The book’s teardown of familiar myths – about the army’s supposed democratic inclinations, Western governments’ commitment to liberty, and the inexorable will of “the people” – makes it a mature and essential reading for anyone unwilling to accept easy explanations for how democratic hopes are so often dashed. And despite the many books on Egypt, very few stand the test of time through sheer maturity of analysis.
However, as subsequent events and scholarship suggest, the book is not without its silences. Its treatment of gendered mobilization is cursory, and while it acknowledges the role of social media in 2011, it stops short of theorising the new forms of digital activism and algorithmic repression that have since become globally significant.

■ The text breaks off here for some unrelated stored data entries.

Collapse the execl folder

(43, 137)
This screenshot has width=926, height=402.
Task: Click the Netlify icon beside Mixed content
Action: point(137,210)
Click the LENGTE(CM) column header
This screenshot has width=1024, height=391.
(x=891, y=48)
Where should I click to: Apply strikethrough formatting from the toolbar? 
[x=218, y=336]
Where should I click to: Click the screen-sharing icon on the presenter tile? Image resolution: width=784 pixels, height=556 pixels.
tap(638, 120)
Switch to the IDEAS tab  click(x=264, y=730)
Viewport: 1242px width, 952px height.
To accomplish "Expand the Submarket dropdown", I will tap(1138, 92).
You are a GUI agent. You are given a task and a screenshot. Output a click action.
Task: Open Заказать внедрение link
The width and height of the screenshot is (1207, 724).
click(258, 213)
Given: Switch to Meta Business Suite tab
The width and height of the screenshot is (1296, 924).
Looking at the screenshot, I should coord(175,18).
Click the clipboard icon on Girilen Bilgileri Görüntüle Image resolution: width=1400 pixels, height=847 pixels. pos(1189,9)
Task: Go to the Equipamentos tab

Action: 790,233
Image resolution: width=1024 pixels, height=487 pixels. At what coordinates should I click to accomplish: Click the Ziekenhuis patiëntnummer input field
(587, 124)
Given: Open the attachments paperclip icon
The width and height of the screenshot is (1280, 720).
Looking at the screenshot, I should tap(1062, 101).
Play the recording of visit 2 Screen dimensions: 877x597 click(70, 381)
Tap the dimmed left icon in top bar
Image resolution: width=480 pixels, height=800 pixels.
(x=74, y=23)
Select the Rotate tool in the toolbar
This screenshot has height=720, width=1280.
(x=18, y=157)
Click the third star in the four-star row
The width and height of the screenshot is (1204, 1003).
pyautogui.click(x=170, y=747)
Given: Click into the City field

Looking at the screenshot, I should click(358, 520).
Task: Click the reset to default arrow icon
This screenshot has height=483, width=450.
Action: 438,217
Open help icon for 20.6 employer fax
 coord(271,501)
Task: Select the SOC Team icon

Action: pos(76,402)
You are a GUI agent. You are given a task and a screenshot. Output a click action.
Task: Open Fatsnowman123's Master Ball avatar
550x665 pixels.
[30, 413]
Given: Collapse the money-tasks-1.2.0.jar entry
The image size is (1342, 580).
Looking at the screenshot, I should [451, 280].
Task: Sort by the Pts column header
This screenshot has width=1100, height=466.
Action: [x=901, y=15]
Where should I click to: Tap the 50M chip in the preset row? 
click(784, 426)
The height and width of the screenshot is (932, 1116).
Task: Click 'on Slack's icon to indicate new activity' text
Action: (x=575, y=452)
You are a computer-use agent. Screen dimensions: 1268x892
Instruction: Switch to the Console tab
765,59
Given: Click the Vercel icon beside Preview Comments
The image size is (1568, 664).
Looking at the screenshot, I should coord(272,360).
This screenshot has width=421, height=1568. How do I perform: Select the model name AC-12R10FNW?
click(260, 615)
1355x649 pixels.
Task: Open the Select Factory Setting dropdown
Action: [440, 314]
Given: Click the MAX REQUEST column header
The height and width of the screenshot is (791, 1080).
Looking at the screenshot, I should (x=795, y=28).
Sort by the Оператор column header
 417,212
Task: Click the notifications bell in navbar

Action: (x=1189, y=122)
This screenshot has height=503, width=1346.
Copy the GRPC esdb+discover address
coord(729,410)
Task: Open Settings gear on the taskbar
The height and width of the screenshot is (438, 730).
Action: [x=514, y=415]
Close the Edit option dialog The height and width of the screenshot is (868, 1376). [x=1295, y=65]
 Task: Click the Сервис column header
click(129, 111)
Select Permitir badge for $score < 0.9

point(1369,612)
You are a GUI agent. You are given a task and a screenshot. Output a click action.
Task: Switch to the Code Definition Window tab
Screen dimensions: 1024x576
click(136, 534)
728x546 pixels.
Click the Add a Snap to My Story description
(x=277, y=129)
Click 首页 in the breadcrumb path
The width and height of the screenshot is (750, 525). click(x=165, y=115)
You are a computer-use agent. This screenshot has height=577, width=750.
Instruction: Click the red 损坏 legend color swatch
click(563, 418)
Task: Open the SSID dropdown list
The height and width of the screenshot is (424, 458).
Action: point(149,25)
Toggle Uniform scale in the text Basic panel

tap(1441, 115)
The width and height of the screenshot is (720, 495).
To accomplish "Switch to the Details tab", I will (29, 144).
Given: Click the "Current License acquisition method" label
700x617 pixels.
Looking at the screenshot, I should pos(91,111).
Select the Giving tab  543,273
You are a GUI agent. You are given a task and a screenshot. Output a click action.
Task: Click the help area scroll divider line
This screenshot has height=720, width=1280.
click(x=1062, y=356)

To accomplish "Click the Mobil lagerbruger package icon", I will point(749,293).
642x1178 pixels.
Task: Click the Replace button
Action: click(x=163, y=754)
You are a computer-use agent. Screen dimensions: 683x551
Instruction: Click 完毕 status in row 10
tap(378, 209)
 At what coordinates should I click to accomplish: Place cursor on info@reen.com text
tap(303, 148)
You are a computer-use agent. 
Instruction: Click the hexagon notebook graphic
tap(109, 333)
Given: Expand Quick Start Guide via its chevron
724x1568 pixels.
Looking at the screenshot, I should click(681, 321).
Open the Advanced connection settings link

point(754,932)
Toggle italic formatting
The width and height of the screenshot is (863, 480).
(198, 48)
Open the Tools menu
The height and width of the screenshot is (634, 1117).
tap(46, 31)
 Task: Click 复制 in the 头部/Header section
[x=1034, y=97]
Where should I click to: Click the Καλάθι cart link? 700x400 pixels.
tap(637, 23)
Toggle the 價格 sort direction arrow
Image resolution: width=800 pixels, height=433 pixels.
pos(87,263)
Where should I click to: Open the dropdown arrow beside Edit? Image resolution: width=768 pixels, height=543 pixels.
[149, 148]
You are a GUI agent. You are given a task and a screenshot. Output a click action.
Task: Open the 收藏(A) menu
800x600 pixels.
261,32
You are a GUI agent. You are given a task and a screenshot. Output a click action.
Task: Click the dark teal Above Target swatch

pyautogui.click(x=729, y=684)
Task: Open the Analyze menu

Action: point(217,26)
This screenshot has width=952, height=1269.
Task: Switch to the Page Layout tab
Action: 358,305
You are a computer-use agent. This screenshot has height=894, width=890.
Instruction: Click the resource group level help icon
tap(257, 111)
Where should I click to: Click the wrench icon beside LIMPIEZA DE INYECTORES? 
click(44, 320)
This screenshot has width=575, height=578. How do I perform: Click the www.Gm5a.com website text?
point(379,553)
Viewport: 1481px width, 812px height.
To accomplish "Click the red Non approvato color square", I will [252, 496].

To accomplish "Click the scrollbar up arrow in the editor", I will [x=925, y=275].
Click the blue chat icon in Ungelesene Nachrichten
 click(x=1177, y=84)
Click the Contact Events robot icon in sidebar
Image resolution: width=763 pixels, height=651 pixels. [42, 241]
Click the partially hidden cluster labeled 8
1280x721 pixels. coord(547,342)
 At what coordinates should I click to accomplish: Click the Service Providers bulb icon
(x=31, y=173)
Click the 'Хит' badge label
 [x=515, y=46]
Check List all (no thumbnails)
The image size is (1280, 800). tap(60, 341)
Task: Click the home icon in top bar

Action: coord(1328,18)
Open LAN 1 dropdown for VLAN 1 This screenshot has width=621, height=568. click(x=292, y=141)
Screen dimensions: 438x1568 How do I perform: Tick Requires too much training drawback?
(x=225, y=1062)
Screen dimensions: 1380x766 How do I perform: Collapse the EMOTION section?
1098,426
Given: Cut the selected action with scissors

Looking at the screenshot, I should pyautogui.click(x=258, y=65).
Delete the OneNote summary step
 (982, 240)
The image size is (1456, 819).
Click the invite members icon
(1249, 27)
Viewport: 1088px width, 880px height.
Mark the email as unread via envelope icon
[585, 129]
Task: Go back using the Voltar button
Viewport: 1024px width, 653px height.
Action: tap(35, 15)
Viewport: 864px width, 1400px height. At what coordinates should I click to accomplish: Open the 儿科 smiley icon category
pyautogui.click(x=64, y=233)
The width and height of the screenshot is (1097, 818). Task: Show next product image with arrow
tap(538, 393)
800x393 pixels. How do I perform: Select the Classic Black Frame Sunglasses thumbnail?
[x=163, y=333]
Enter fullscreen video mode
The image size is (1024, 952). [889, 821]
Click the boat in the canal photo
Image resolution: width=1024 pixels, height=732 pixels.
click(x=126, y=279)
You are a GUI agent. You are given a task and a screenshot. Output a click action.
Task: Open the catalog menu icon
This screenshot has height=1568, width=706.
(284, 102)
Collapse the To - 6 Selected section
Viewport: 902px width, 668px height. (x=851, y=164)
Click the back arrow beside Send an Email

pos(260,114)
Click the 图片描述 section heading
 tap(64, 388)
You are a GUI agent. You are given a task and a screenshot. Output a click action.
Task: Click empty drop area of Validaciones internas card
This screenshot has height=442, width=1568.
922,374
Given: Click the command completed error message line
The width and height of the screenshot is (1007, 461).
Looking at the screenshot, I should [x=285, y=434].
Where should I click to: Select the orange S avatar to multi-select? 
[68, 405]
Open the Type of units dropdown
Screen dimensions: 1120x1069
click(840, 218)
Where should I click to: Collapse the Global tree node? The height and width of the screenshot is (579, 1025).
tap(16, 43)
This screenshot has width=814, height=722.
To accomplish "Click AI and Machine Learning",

As Egypt slides ever deeper into securitised governance, militarised mega-projects, and periodic economic shocks, the book’s core argument is affirmed: counter-revolution is not simply a reversion to the status quo ante, but a dynamic synthesis in which new forms of repression and exclusion combine. Empirical disclosures since publication from international and regional archives have further corroborated Bishara’s timeline of coup-plotting and the management of the so-called transitional period. Even so, the revolutionary ‘toolkit’ has evolved beyond Bishara’s focus, and the fluidity of today’s discontent, less anchored in parties or unions, more in digital networks and fragmented publics, poses new questions that invite further theorising.
Bishara’s ultimate verdict is tragic, never fatalistic. For all his meticulous dissection of failure and complicity, he closes with a measured affirmation of hope: “One of a great hope which culminated in tragedy.” From the standpoint of 2025, his work is a reservoir of hard-won knowledge, stubbornly resisting clean narratives or final answers. Its refusal to surrender the question – “why revolutions succeed or fail” – is precisely what ensures its continuing relevance and power, if only it interacted more thoroughly with the vast literature on theories of revolution.
As for the prose, ably translated by Hitchcock and Daniel, it oscillates between dry presentation and lyrical indignation. At times the 700-page sprawl feels encyclopaedic rather than argumentative; a stronger editorial scalpel might have tightened the narrative without sacrificing detail. Still, the abundance of appendices, maps and opinion-poll charts turns the book into a reference work researchers will use for decades.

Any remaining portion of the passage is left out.